[RFC PATCH v19 2/5] security: Add new SHOULD_EXEC_CHECK and SHOULD_EXEC_RESTRICT securebits

Steve Dower steve.dower at python.org
Mon Jul 8 21:25:41 UTC 2024


On 08/07/2024 22:15, Jeff Xu wrote:
> IIUC:
> CHECK=0, RESTRICT=0: do nothing, current behavior
> CHECK=1, RESTRICT=0: permissive mode - ignore AT_CHECK results.
> CHECK=0, RESTRICT=1: call AT_CHECK, deny if AT_CHECK failed, no exception.
> CHECK=1, RESTRICT=1: call AT_CHECK, deny if AT_CHECK failed, except
> those in the "checked-and-allowed" list.

I had much the same question for Mickaël while working on this.

Essentially, "CHECK=0, RESTRICT=1" means to restrict without checking. 
In the context of a script or macro interpreter, this just means it will 
never interpret any scripts. Non-binary code execution is fully disabled 
in any part of the process that respects these bits.

"CHECK=1, RESTRICT=1" means to restrict unless AT_CHECK passes.
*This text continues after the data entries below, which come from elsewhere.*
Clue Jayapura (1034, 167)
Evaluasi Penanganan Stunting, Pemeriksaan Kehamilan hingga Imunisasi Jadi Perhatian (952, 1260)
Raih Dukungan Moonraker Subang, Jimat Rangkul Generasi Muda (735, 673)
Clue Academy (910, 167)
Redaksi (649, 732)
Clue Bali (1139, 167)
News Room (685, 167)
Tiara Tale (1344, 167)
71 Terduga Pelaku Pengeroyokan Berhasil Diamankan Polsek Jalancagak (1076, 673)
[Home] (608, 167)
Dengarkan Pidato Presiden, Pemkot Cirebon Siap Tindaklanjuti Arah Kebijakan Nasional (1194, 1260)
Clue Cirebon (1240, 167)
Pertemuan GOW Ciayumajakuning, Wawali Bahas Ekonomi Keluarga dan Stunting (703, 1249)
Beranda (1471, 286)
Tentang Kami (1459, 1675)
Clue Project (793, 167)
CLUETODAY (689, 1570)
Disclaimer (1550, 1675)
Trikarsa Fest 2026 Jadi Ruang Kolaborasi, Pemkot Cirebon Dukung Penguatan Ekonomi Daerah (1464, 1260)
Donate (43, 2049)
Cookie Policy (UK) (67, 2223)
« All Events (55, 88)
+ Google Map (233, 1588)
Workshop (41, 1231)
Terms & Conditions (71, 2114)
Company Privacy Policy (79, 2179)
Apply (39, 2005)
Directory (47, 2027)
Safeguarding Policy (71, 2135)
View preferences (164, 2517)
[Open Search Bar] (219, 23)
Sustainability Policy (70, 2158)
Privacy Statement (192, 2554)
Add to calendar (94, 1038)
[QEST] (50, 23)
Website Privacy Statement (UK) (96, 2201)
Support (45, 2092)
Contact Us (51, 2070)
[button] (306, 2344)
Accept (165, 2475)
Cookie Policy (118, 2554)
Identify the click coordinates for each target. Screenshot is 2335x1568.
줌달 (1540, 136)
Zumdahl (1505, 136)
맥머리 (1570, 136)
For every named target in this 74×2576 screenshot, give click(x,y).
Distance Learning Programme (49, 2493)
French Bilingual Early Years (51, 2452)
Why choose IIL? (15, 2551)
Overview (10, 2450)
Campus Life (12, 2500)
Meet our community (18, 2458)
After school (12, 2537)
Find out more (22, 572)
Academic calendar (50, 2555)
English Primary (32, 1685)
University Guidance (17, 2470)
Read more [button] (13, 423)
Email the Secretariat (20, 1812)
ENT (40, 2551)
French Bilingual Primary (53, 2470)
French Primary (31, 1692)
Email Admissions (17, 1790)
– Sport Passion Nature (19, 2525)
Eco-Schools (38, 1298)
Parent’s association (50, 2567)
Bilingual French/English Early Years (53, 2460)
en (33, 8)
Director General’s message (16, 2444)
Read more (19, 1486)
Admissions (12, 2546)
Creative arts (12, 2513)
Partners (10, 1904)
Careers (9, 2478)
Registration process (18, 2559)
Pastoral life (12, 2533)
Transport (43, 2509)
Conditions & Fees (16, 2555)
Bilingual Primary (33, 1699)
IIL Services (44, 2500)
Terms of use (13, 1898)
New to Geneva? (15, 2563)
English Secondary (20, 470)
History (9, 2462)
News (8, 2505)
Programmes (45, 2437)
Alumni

This 
case is the allow list (or whatever mechanism is being used to determine 
the result of an AT_CHECK check). The actual mechanism isn't the 
business of the script interpreter at all, it just has to refuse to 
execute anything that doesn't pass the check. So a generic interpreter 
can implement a generic mechanism and leave the specifics to whoever 
configures the machine.

The other two case are more obvious. "CHECK=0, RESTRICT=0" is the 
zero-overhead case, while "CHECK=1, RESTRICT=0" might log, warn, or 
otherwise audit the result of the check, but it won't restrict execution.